SOURCE DOCUMENT:
★ ★ ★ ★ ★
What the stack taught me about maintainability
Running 16 containers sounds like a maintenance burden. In practice the burden is low, for two reasons. First, each service does one thing: the ruuvi service subscribes to Ruuvi MQTT topics and writes to InfluxDB. It doesn't know about thermia, heating optimization, or kiosk rendering. When a Ruuvi sensor changes its data format (format 5 vs format 225), I change one service. Second, everything is declarative: the docker-compose.yml, the Grafana dashboard JSON, the provisioning configs are all in version control. Rebuilding from scratch is documented and takes under 30 minutes.
The one genuine maintenance headache is Grafana dashboard JSON. Major Grafana version upgrades occasionally deprecate panel types or change the JSON schema for visualizations. I've done three of these migrations; each took 20–40 minutes of JSON editing. Not painful, but the provisioned-from-file model means there's no UI undo. Edit carefully.
★ ★ ★ ★ ★
RECORDS SUPPLIED:
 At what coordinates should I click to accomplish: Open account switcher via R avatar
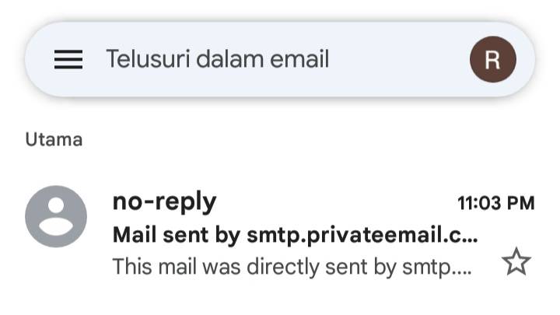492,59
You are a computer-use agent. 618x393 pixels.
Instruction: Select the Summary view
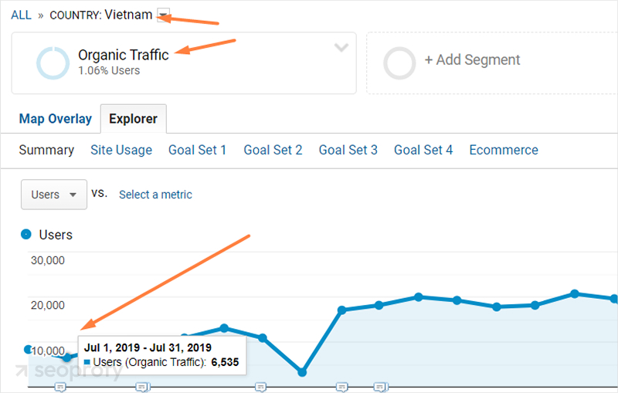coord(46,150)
★ ★ ★ ★ ★
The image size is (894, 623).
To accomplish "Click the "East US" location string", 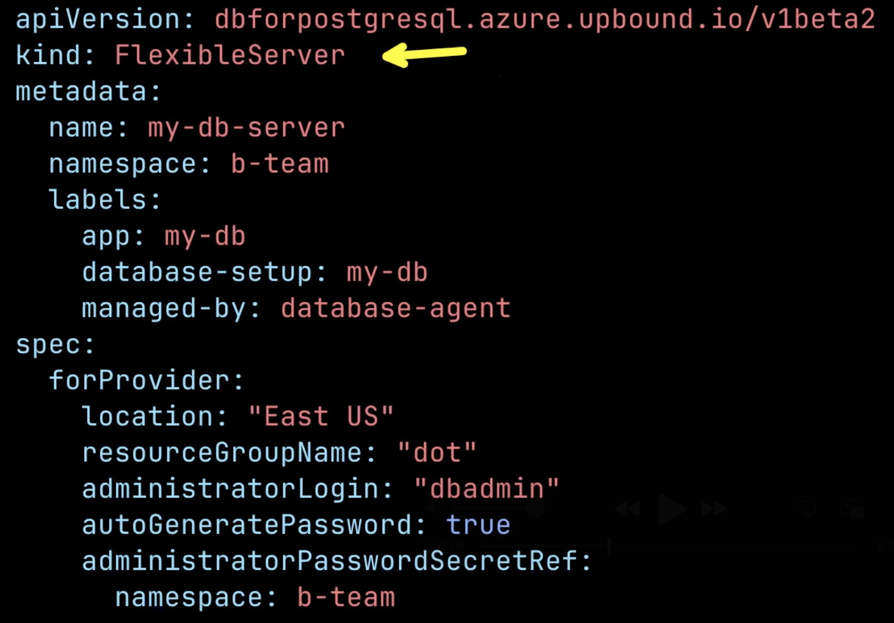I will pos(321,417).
★ ★ ★ ★ ★
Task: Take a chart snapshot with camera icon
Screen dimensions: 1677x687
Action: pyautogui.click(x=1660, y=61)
★ ★ ★ ★ ★
EXPLORE THE MATERIAL:
[1] Name every item that the text on stack maintainability says is kept in version control.
[2] Pull out everything in the stack maintainability text from "The one genuine" down to "undo. Edit carefully.", word for word.
[3] Pick up the piece on stack maintainability after its last sentence and keep writing it.

ANSWERS BY ITEM:
[1]
- the docker-compose.yml
- the Grafana dashboard JSON
- the provisioning configs

[2]
The one genuine maintenance headache is Grafana dashboard JSON. Major Grafana version upgrades occasionally deprecate panel types or change the JSON schema for visualizations. I've done three of these migrations; each took 20–40 minutes of JSON editing. Not painful, but the provisioned-from-file model means there's no UI undo. Edit carefully.

[3]
A home automation stack that requires you to understand all of it before changing any of it will not be maintained. Small services with single responsibilities can be understood and modified independently. That's the actual architectural requirement.
The stack has been running without data loss or service gaps long enough that I've stopped thinking about it as infrastructure and started thinking about what else it could do. That's the right place to be.